Uncovering My Church's Ku Klux Klan Connections

It was rumored that the cornerstone of our church's first building was dedicated by the Ku Klux Klan. In 1923 that wasn't a problem. In 1996 it became a problem. A big problem. One that might shut down effective ministry in our urban neighborhood. The Sunday morning that should have been our celebration of racial reconciliation became the showdown on the playground.

Big rock, steep hill

It would have been easier if we had ignored the rumors about our church's early Klan connections, but not a lot had been easy in my first pastorate. Gentilly Baptist Church's heyday was forty years earlier, when the post-war boom had sent young families out to New Orleans's new neighborhoods. At the last stop on the Franklin Avenue streetcar line, our tiny wooden chapel was home to a congregation that grew into a bustling church with a Gothic revival sanctuary that seated 600.

Flight to even newer suburbs resumed in the 1960s, this time motivated by racial conflict, when New Orleans, like most large cities, was rocked by marches, boycotts, and the continual threat of violence after court-ordered school desegregation. Within a decade, once posh Gentilly Terrace more resembled the inner city, tagged by gangs and pocked by drug-fueled crime. The lovely wrought iron bars on doors and windows weren't for decoration.

The pastor who preceded me had recognized the demographic tidal wave. "I'm probably the last white pastor of this church," he said, though, as it turned out, he wasn't.

The surrounding community, once mostly white, became 55 percent African American on his watch and about 80 percent on mine. My predecessor spearheaded the development of a half-dozen mission congregations—Spanish-language, Japanese, and several led by black pastors—but ultimately only one survived. And the Gentilly congregation, with its white, Baptist style, grew older and smaller.

"It was commonplace in the '20s," she said. "The Klan showed up in a lot of parades."

The sanctuary was peopled by ghosts, and we knew the names of those who left better than those who stayed. Attendance was silently measured against the vacation Bible school group photo—with every pew and even the balcony filled—snapped in 1956.

Forty years is a long time to ride downhill.

The 88 people who greeted me on my first Sunday as pastor agreed that we needed a sharp turnaround. We had the same challenges as most old churches—decaying facilities, little money, an aged workforce, and storied tradition. Compounding that was the disconnect we sensed with our community. Younger black people—couples and single mothers—were moving in. In a two-year period, all the houses on the block behind the church, except mine, changed ownership as the elderly residents died or moved to assisted living facilities.

How could we connect with these new families? Would the congregation support it?

Turning up the flame

They did—mostly—but after three years, the atmosphere in the Big Easy changed and revealed how far we had to go. The night a jury in Los Angeles returned a verdict in the O.J. Simpson trial, New Orleans police were out in force. They feared riots like those in Los Angeles after the Rodney King beating trial. That didn't materialize, but the fear factor in the city rose. Race was an issue again.

Requirements:
(1) In the passage about the church's Klan connections, transcribe the text from "Uncovering My Church's" to "on the playground.".
(2) Translate this sentence from the passage about the church's Klan connections into Spanish: "Forty years is a long time to ride downhill."

Source material:
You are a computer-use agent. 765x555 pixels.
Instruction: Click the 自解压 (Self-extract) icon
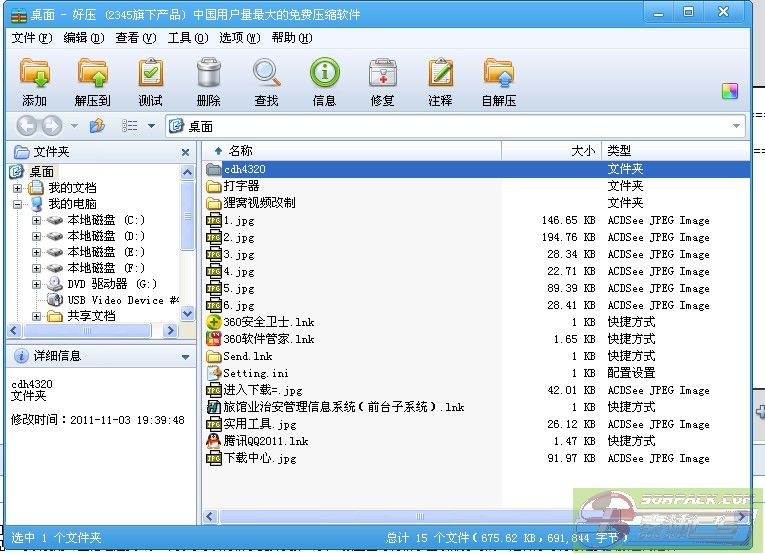[x=498, y=75]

Replies:
(1)
Uncovering My Church's Ku Klux Klan Connections

It was rumored that the cornerstone of our church's first building was dedicated by the Ku Klux Klan. In 1923 that wasn't a problem. In 1996 it became a problem. A big problem. One that might shut down effective ministry in our urban neighborhood. The Sunday morning that should have been our celebration of racial reconciliation became the showdown on the playground.

(2) Cuarenta años es mucho tiempo para ir cuesta abajo.